When we play shove or fold, the math is simple. When we shove and Villain was bluffing, he folds and we win the pot. When we fold, he wins the pot. There only are two outcomes for Villain’s 4-bet bluffs: win the pot as it stands or lose the 4-bet.

When we add calling to the mix, however, things get a little murkier. Now some of our continues are bad news for Villain, but not as bad news as if we’d shoved. When we flat a suited broadway or medium pair to his 4-bet for example, he still gets back a decent amount of the pot even with his bluffs. For example, if he bluffs with A5s, he is actually ahead of our KQs. If he bluffs with KJo, he is close to flipping with our 99. Other times, we will be taking the best if it, like when we call with AQs and he was bluffing with KQo. Overall, the times we call do not make Villain 4-bet bluffing terrible for Villain. Therefore, we can make the following rule.

When out of position against a 4-bet, try to shove enough of the time to make Villain indifferent to 4-betting. You can add calls to your range too, but these will not hurt the EV of his bluff so much.

This means that we should still try to shove 39% of the time and then add a few calling hands to the mix.

Which Hands to Shove?

The best hands to jam 100BB over the 4-bet with fall into the following three categories:

  • Clear Value Hands
  • Pairs
  • Suited Blockers

A clear value hand is a hand that is clearly making money by shoving. It might be ahead when the stacks go in (AA for example) or it might profit through a combination of picking up dead money and retaining decent equity when all-in (AKo is an example of such a hand.) In a SB vs. CO situation, hands like JJ+ and AK tend to comprise this group of holdings.

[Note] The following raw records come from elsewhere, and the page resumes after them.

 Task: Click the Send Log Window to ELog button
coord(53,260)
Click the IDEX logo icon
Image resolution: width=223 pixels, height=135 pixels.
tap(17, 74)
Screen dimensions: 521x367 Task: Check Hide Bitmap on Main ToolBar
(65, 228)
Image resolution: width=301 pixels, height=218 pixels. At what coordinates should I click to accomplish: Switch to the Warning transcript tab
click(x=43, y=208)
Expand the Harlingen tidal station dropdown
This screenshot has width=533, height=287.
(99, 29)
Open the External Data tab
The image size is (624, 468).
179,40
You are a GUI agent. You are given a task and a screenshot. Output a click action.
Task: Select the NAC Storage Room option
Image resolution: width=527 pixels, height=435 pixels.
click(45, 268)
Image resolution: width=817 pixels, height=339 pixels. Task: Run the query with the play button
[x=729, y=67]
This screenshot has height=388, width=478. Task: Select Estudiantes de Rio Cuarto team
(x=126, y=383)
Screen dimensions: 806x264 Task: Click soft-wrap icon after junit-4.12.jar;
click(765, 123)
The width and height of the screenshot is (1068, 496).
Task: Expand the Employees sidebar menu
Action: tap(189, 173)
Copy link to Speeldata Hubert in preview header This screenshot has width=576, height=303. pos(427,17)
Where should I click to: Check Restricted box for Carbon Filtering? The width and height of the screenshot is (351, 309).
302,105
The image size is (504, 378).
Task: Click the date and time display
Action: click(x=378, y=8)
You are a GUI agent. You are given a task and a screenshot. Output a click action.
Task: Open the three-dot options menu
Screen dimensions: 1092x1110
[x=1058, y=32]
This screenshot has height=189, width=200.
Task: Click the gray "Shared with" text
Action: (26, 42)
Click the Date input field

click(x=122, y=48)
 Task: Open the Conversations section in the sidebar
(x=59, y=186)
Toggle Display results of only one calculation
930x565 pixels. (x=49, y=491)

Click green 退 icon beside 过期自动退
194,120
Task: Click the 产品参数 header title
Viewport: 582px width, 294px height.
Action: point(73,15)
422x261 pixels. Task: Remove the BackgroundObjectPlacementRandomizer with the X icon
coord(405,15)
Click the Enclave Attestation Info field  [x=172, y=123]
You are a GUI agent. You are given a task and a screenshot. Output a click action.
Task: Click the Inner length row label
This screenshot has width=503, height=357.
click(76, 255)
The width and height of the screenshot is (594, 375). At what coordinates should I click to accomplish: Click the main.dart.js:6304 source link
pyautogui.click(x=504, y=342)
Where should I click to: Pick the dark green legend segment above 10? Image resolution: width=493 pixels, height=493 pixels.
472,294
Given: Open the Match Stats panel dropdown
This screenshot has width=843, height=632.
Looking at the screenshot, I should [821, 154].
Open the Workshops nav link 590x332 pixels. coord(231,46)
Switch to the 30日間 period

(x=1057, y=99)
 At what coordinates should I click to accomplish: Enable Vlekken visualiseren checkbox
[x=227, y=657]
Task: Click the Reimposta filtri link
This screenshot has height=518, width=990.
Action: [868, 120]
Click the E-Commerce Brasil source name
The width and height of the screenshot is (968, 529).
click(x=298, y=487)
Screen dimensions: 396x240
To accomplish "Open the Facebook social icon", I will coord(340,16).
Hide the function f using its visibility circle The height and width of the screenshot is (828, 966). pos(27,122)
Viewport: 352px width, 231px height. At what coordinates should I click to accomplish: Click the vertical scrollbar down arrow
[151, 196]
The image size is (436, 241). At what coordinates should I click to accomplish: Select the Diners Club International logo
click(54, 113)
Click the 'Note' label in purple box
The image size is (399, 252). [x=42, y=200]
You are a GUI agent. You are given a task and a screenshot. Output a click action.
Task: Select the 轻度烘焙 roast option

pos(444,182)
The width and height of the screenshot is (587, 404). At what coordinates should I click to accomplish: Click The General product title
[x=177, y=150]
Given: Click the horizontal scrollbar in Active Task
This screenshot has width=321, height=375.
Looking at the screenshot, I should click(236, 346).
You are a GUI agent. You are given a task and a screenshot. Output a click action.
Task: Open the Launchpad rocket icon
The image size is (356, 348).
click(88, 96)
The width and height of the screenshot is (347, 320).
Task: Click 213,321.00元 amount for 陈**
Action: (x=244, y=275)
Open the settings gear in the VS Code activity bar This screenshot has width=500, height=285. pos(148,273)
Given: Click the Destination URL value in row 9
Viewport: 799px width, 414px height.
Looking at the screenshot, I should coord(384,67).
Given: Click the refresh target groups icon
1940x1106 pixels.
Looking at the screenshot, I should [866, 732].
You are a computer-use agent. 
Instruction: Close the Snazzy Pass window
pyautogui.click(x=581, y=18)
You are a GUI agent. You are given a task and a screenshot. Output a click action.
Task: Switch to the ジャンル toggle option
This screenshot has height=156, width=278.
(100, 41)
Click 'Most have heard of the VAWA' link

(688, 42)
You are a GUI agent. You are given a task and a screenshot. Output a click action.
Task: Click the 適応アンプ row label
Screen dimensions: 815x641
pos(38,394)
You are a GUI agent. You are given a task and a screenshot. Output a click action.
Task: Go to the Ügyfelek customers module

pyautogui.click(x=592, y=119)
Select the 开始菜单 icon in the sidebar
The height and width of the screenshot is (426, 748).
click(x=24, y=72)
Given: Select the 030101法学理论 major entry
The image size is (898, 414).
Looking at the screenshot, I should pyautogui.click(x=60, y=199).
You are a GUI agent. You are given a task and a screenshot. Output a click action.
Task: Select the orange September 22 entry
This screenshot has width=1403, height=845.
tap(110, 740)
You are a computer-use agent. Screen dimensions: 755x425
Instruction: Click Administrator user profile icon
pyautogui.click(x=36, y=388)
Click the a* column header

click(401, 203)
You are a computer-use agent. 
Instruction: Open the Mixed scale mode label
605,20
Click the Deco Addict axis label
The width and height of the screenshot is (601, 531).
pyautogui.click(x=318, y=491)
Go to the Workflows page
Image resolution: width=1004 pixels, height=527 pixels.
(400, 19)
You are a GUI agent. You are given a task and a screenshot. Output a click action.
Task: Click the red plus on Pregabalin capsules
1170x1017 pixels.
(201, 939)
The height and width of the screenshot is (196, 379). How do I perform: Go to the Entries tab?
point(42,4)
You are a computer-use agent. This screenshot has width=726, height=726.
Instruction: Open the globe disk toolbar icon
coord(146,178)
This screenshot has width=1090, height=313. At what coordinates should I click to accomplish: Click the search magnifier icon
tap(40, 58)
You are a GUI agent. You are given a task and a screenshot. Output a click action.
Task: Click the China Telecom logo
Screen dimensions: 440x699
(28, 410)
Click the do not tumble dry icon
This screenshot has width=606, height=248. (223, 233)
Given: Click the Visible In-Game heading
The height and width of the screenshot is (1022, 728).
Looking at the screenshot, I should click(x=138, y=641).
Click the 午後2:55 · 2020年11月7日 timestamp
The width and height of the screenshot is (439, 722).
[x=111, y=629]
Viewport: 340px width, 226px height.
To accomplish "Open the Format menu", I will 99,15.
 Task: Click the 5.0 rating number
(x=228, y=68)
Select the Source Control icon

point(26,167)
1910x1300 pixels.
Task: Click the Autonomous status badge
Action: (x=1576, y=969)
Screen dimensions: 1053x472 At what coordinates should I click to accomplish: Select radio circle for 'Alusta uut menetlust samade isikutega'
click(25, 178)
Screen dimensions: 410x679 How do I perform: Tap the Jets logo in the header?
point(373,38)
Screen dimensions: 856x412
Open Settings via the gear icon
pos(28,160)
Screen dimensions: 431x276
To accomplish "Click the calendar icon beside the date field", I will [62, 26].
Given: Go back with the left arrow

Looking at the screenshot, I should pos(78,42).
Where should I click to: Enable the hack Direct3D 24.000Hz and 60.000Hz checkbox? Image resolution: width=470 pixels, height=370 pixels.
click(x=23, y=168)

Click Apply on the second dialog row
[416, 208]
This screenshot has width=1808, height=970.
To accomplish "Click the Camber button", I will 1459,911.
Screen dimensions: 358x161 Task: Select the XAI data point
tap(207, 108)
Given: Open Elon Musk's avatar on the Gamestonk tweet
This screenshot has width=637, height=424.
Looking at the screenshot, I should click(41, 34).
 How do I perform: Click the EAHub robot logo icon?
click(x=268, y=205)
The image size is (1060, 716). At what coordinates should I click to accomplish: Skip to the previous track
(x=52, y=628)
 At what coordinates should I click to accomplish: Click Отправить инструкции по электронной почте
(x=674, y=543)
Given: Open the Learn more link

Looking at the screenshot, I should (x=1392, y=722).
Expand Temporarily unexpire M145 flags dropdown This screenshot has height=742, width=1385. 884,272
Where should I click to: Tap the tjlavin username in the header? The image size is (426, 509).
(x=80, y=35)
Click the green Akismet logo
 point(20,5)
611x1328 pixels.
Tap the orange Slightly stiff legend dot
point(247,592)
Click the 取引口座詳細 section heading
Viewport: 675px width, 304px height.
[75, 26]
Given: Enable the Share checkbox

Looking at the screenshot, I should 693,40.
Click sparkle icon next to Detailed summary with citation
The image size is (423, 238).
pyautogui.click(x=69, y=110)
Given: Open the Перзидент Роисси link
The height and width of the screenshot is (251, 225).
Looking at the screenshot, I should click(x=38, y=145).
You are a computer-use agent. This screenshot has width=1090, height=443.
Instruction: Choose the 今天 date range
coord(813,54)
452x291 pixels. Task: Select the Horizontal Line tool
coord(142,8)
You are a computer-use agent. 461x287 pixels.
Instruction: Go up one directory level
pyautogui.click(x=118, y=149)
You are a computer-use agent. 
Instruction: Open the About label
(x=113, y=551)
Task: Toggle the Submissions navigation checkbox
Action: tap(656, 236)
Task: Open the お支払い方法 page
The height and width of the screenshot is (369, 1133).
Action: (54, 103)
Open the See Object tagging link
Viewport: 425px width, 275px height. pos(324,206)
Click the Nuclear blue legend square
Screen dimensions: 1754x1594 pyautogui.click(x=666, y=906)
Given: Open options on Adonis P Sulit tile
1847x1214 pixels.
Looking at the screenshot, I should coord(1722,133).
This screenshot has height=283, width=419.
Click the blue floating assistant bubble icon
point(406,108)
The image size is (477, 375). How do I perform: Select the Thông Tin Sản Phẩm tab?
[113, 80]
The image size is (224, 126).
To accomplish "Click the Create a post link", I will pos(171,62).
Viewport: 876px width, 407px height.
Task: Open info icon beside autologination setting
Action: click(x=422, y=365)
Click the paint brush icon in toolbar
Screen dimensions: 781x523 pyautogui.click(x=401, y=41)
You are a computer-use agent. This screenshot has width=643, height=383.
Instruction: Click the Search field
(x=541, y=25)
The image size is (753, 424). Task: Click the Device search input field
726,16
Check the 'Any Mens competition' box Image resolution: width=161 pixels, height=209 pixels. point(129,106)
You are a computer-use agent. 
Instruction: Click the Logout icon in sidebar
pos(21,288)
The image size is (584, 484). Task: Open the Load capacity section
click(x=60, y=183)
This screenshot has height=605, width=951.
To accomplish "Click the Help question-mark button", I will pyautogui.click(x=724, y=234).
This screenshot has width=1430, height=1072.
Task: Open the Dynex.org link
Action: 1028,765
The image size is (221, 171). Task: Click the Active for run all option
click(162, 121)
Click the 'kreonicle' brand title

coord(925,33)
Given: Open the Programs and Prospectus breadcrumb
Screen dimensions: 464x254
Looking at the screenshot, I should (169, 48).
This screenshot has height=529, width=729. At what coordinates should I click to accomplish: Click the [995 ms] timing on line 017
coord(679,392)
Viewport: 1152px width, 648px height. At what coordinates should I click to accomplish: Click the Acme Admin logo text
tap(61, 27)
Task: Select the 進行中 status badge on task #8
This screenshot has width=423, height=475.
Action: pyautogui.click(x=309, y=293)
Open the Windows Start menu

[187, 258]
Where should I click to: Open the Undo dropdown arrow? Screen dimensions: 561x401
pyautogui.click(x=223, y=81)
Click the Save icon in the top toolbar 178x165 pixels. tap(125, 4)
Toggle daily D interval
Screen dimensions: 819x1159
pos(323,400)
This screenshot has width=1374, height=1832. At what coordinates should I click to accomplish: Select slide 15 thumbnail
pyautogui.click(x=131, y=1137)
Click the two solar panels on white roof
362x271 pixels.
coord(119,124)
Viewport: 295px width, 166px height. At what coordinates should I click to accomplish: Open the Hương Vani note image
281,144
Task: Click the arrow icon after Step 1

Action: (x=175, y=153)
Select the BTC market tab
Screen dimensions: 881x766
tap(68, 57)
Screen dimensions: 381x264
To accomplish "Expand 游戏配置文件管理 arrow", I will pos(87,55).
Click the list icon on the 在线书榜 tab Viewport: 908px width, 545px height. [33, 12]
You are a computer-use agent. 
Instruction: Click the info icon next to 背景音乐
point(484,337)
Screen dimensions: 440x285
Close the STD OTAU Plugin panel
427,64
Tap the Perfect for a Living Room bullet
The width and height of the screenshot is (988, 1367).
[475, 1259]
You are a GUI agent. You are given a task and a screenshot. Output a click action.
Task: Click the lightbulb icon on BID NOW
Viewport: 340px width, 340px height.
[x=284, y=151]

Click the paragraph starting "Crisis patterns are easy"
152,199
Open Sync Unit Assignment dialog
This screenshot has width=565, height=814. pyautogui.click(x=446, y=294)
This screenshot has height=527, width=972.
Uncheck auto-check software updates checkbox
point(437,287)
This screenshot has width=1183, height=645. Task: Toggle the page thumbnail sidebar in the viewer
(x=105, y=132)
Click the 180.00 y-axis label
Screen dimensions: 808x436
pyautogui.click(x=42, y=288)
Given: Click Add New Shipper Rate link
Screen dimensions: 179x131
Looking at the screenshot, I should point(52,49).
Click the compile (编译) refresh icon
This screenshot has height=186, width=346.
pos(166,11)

Pairs make reasonable light 5-bet candidates at this stack depth because they do well against Villain’s most common 4-bet/call-it-off hand – AK. A pair like 88 is a clear favourite against AKo and is close to flipping against the suited equivalent. These hands might have something like 35% equity when they get all in again Villain’s [QQ+ AK] and this is a healthy chunk. Provided that we get our opponent to fold a reasonable amount of the time, these hands can be profitable semi-bluff shoves.

Finally, Suited Blocker hands are things like A5s and AJs. We prefer to have an ace here because removing AA from the deck is the main objective when bluff-shoving. These hands also have reasonable equity against the [QQ+, AK] coming in at around 32%.

Which Hands to Call?

When calling a 4-Bet, we normally desire high equity and playability. Hands like AQs and TT are the bread and butter flatting hands from out of position, but it is also possible to defend weaker holdings like T9s and KJs provided that the spot is late position and the opponent is capable of bluffing at a decent frequency. Try to avoid calling big dominated off-suit cards like KQo and AJo. These hands are not in good shape and are likely to win medium sized pots or lose entire stacks.

Conclusion

My final advice on defending against avid 4-bettors is that it is not your hand that needs to hit a certain defence frequency, but your range. It is perfectly okay to fold AJo to a 4-bet every time, even when Villain is aggressive. Only your range can be exploited, not your hand, for he doesn’t know what you have!